2. Con il primo motivo del ricorso principale, la società contribuente denuncia illogicità manifesta della sentenza impugnata per aver dato alle parole usate dalla Cassazione di Oslo nella propria decisione un contenuto opposto al loro significato, nonché violazione dell'art. 220 del Codice Doganale comunitario e dell'art. 21.2 della Decisione del Consiglio e della Commissione 13 dicembre 1993 (Accordo sullo Spazio Economico Europeo): la sostanza della
censura è tutta nella ritenuta erroneità del giudizio espresso dalla Corte d'appello nell'interpretare l'affermazione del giudice penale norvegese circa la falsità della dichiarazione d'origine del pesce importato.
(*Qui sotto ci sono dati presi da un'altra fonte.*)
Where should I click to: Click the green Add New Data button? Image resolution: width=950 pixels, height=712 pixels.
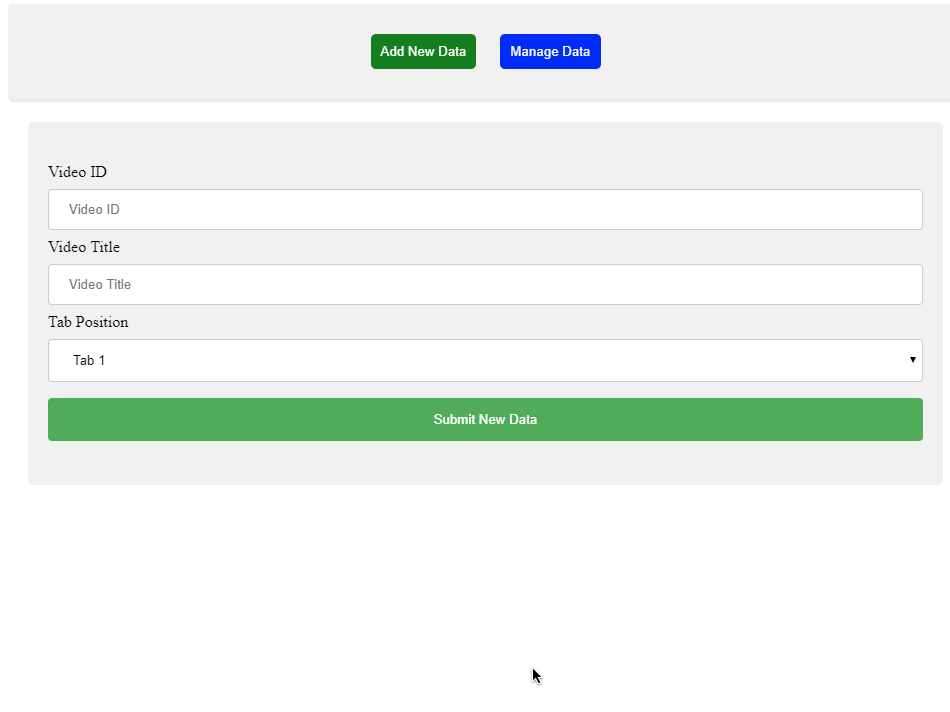pyautogui.click(x=423, y=52)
2.1. Il motivo è inammissibile in quanto si risolve nel contrapporre la personale interpretazione che la società ricorrente da del giudicato norvegese a quella data dal giudice di merito, senza nemmeno indicare in base alla violazione di quali canoni interpretativi siffatta interpretazione sarebbe alla fine errata. 2.2. In realtà se una interpretazione "forzata" del giudicato in questione vi può essere, questa appare essere proprio quella proposta dalla società ricorrente, che vorrebbe far conseguire ad una mera applicazione del favor rei - perseguita dal giudice norvegese privilegiando tra i vari scopi possibili dei falsi certificati EUR 1 quello con minori conseguenze penali per gli autori dei medesimi - una affermazione implicita dell'origine norvegese del pesce importato. Molto più convincente e aderente all'effettivo contenuto del giudicato è l'interpretazione data dal giudice di merito, il quale ha esattamente colto l'obiettivo voluto dal giudice norvegese ed ha concluso che l'origine della merce restava alla fine dubbia.
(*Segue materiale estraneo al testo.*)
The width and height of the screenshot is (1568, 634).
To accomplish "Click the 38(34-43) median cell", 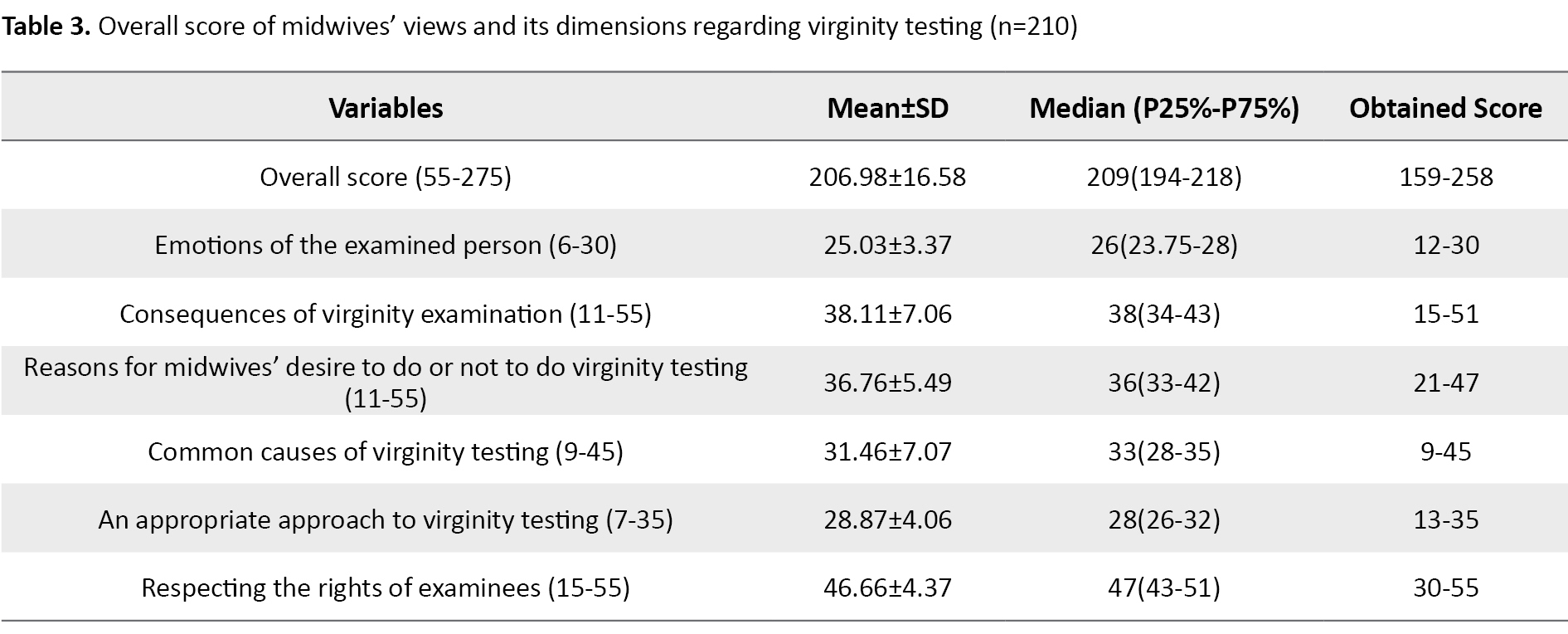I will pos(1163,314).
2.3. A ragione il giudice di merito ha ritenuto che il giudicato norvegese - unitamente ad altri rilevanti elementi non adeguatamente contestati nel ricorso in esame, quali: a) "la decisione della Commissione 8 ottobre 1996 ove si legge espressamente che
"l'esportatore norvegese non era in grado di provare l'origine norvegese dei prodotti in causa";b) "l'ordinanza della Corte di Giustizia del 9 dicembre 1999 ove si legge espressamente che la Dogana italiana si è mossa "dopo essere stata informata dalle autorità doganali norvegesi nel 1993 del fatto che l'esportatore non era in grado di provare l'origine norvegese dei prodotti";c) "la sentenza penale di Alesaund con cui il direttore e il vicedirettore;
esecutivo della esportatrice ScanMar erano stati condannati per aver falsificato certificati sanitari per pesce e prodotti ittici nell'ambito di circa 190 esportazioni", sentenza modificata dalla Cassazione di Oslo nel senso dapprima ricordato e cioè con applicazione del favor rei nella identificazione dello scopo perseguito dai falsificatori - fosse fondamento della prova, assolta dall'amministrazione, circa il fatto che "il rilascio di certificati di origine inesatti che danno diritto al recupero daziario (era) imputabile all'inesatta presentazione dei fatti da parte dell'esportatore (che esclude(va) l'errore "attivo" dell'autorità competente quale causa esimente della contabilizzazione 'a posteriori')" (v. Cass. n. 20514 del 2006). Mentre, peraltro, mancava nel giudizio ogni contraria prova da parte dell'importatore: e costituisce orientamento di questa Corte, che deve essere oggi confermato dalle Sezioni Unite, il fatto che "- tanto in base al previgente testo dell'art. 220 del regolamento del Consiglio CEE 12 ottobre 1992, n. 2913 che in base alla medesima disposizione novellata con l'art. 1 del regolamento del Consiglio CEE 16 novembre 2000, n. 2700 -, deve ritenersi che l'importatore, il quale intenda avvalersi del particolare regime di esenzione ivi previsto, deve fornire la prova che, "per tutta la durata delle operazioni doganali in questione, ha agito con diligenza per assicurarsi che sono state rispettate tutte le condizioni per il trattamento preferenziale", comprese quelle in ordine alla corrispondenza a verità delle certificazioni sull'origine della merce importata (Cass. n. 5343 del 2006).